具体的に季語“新樹”の例句を求めるには、先ず検索ボックスに“新樹”と入力する。
その後、ひらかなで“れいく”と入力する。この時、日本語変換候補に幾つかの語彙が表示されるが、その中から“575筆まか勢”を選択する。
この結果、検索ボックスには “新樹575筆まか勢”と表示される筈である。
この用語で検索すれば求めるサイトが表示される。

但し、上述の ひらかなの“れいく”と入力して“575筆まか勢”を選択する為には、事前に小細工をしておく必要がある。
即ち、ユーザーズ辞書を使って “れいく=575筆まか勢”を定義しておく必要がある。
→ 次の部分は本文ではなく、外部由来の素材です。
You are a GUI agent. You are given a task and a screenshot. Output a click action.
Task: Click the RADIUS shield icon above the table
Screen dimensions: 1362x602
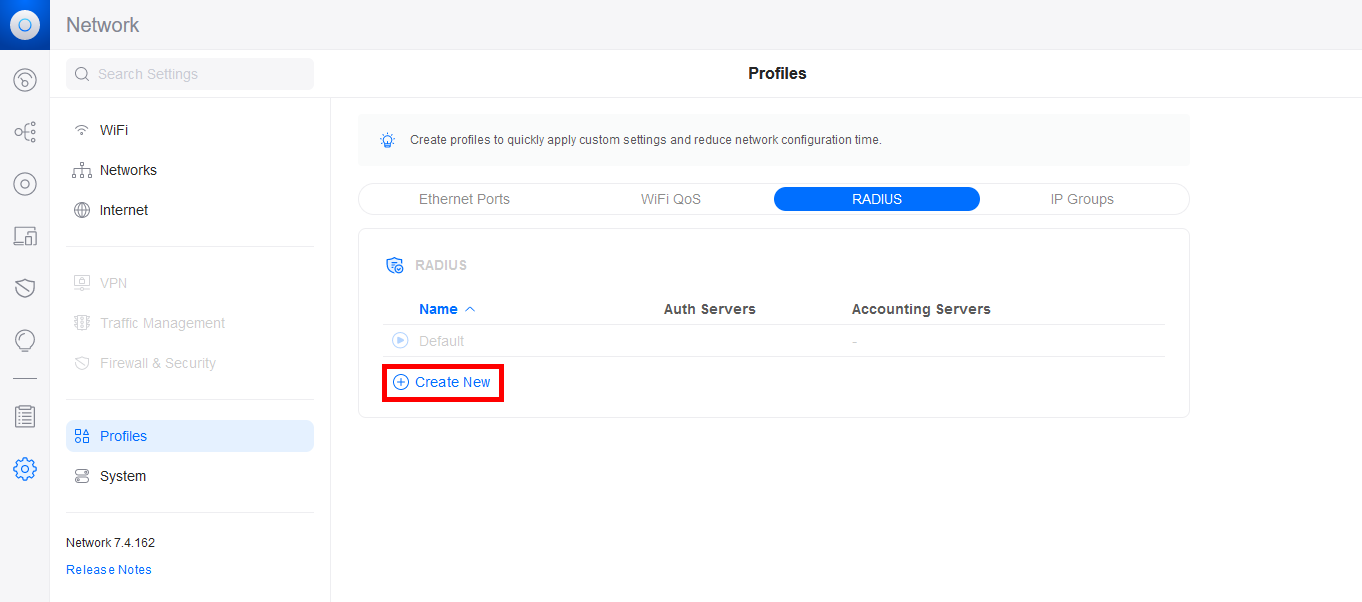(x=394, y=264)
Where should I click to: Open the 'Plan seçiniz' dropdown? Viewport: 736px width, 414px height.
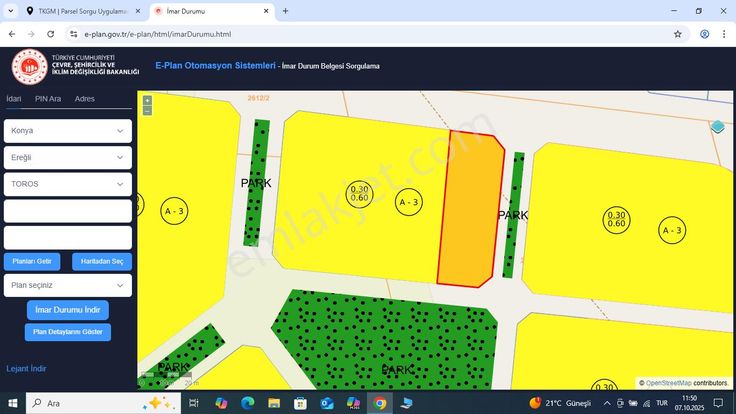[68, 285]
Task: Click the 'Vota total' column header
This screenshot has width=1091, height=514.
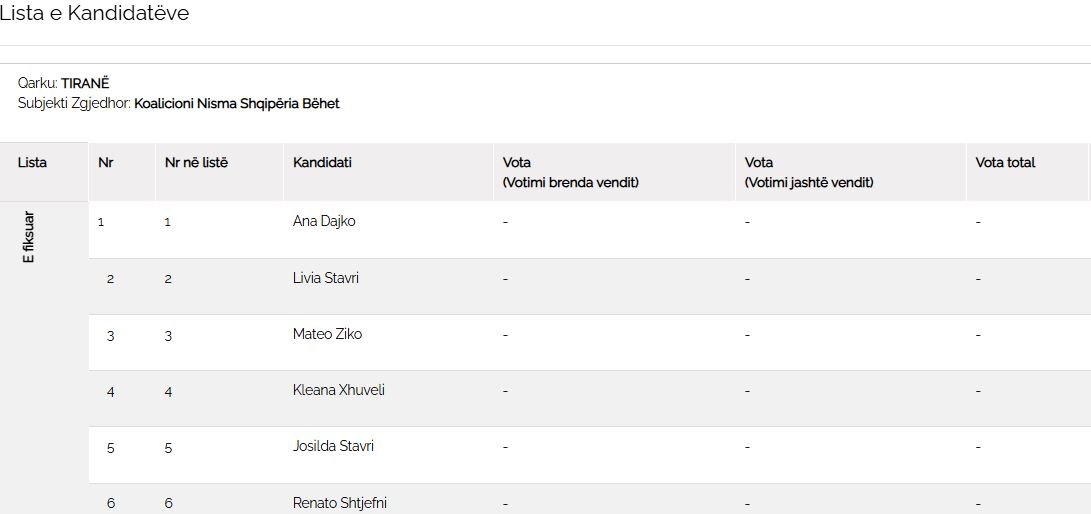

以下はその指定方法。

ユーザーズ辞書定義

▼iPadの場合
設定>一般>キーボード>ユーザーズ辞書

単語 575筆まか勢
よみ れいく

▼kindleの場合
アプリ>設定>言語とキーボード>キーボードの設定>ユーザーズ辞書

読み れいく
表記 575筆まか勢

PCの場合も同様に「ユーザーズ辞書」機能を使い、前もって定義しておく。

春の季語から現在の当季季語までは既に表示可能である。
来年の三月末(2015年3月末)までに全季語について表示可能となる。